Le chercheur Ángel García-Arnay a réalisé la première thèse de doctorat sur Mars à l’Université de Saragosse, dont l’étude lui permet de lancer une hypothèse sur l’une des grandes inconnues de la planète rouge, la dichotomie, un gigantesque escarpement martien
À quoi ressemble un homme de Saragosse qui enquête sur Mars ?
Eh bien, je suis de Santander (rires), je suis venu à l’Université de Saragosse pour le Master en géologie, qui est axé sur la recherche.
Permettez-moi de me corriger : à quoi ressemble un homme de Santander qui étudie Mars depuis Saragosse ?
Depuis que je suis petit, je suis fasciné par l’astronomie, et lorsque je terminais mon diplôme de géologie, j’ai eu la chance de pouvoir faire mon projet de fin d’études sur l’astrogéologie. De retour à Saragosse, j’ai fait ma thèse de maîtrise sur le même sujet, qui a été le germe de cette thèse de doctorat. Mars en particulier a toujours retenu mon attention car c’est la planète la plus similaire à la nôtre et la plus étudiée, c’est donc celle qui possède le plus de données.
Comment accède-t-on à ces données des agences spatiales, sont-elles à usage public ?
Toute l’énorme quantité de données que les astrogéologues utilisent se trouve dans des référentiels de données gratuits, après tout, les missions spatiales qui les collectent sont publiques, et nous sommes autorisés à avoir des données pour enquêter à un coût nul, ce qui est très rare dans une enquête de base. Les astrogéologues utilisent différents types de données allant du visible à l’infrarouge, en passant par l’hyperspectral (qui analyse la composition minéralogique), le pénétrant radar (pour connaître le sous-sol), la topographie…

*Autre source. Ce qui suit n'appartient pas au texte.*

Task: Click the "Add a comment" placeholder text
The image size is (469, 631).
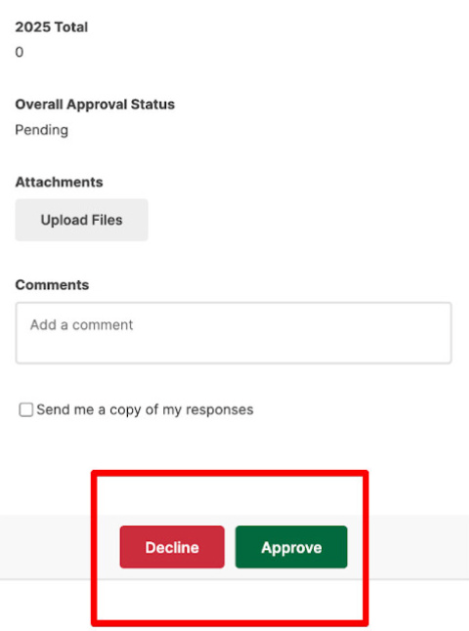Action: [x=81, y=325]
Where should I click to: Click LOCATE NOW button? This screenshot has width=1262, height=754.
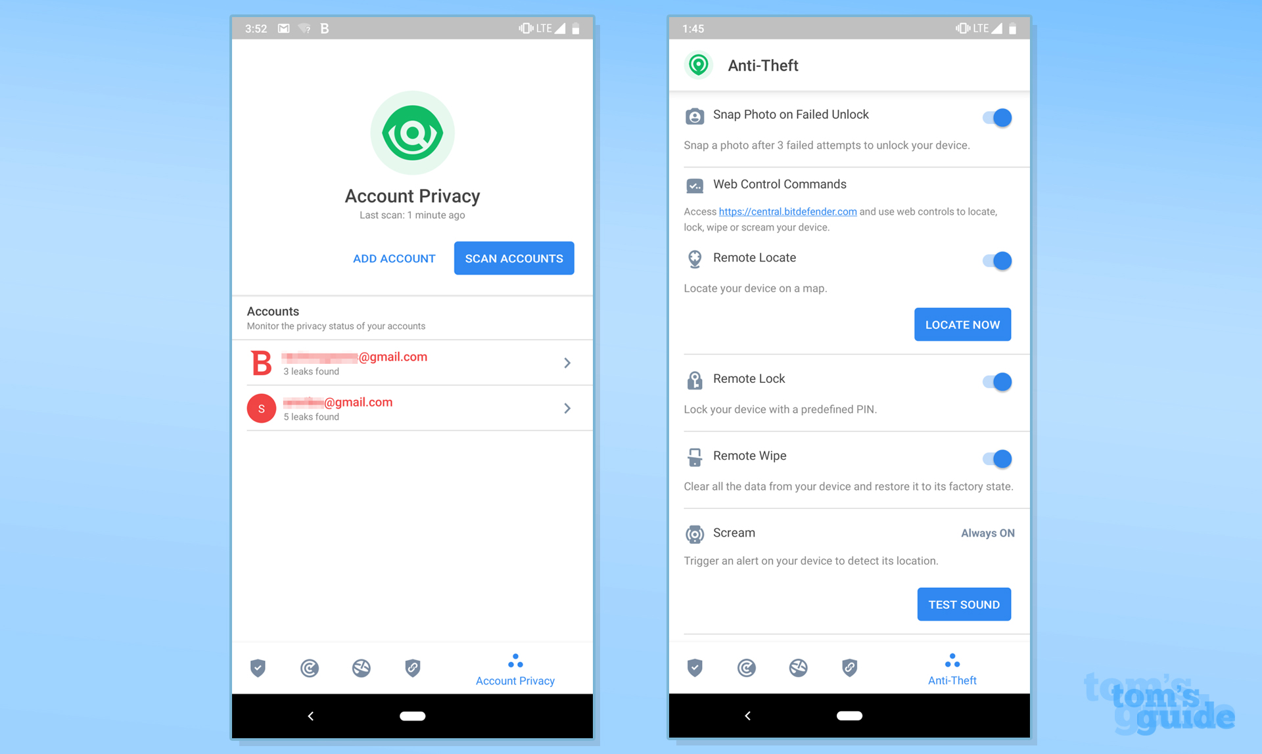pyautogui.click(x=964, y=324)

Et qu’avez-vous appris de tout cela ?
Mon travail s’est concentré sur deux zones, dans des positions opposées sur la planète. D’une part, le cratère de Kotido, dans lequel nous avons trouvé des gouffres d’effondrement, similaires à ceux que nous avons dans la vallée de l’Èbre, qui causent tant de problèmes, et qui montreraient qu’il y avait de l’eau dans la région. La zone principale est la CNTZ, c’est-à-dire la transition entre deux territoires, Terra Cimmeria et Nepenthes Mensae. Ce sont deux territoires séparés par un escarpement de 2 kilomètres de haut, connu sous le nom de dichotomie, dont la formation est l’une des principales inconnues de Mars. Nous avons réalisé la première carte géologique à l’échelle régionale de cette zone, pour démêler son histoire géologique au cours des 4 000 derniers millions d’années, et notre hypothèse est qu’elle a une origine tectonique. La tectonique extensionnelle a formé l’escarpement et les dépressions, dans lesquelles se trouvent également des traces d’anciens lacs d’eau liquide : minéraux hydratés, plates-formes côtières, deltas…
Il est donc confirmé qu’il y a de l’eau liquide à la surface de Mars ?

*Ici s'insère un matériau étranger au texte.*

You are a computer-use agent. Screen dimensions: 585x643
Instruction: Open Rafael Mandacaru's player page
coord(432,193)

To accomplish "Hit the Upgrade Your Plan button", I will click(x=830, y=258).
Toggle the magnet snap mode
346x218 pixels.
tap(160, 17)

Qu’il y avait Il y a beaucoup d’eau sur Mars, gelée aux pôles et dans le sous-sol, et autrefois il y en avait à la surface, comme le prouvent les traces dont j’ai parlé. Il existe de nombreuses hypothèses sur ce qui est arrivé à l’eau à la surface, mais la principale est que lorsque la planète s’est refroidie, le noyau a cessé de tourner et a généré un champ magnétique, la planète a perdu son atmosphère et l’eau s’est sublimée, elle a été perdue.
Cette eau peut-elle être utile à la colonisation, si jamais vous posez le pied sur Mars ?
Cette eau et d’autres éléments pourraient être utilisés. Mars avait autrefois des conditions propices au développement de la vie, et si elle a émergé, il se peut qu’elle soit encore sous la surface et que nous puissions l’étudier. Le voyage est vrai qu’il est retardé, contrairement au retour sur la Lune, il n’y a pas de date ; Je ne pense pas que nous le verrons avant 2050, mais j’espère qu’il pourra être avancé.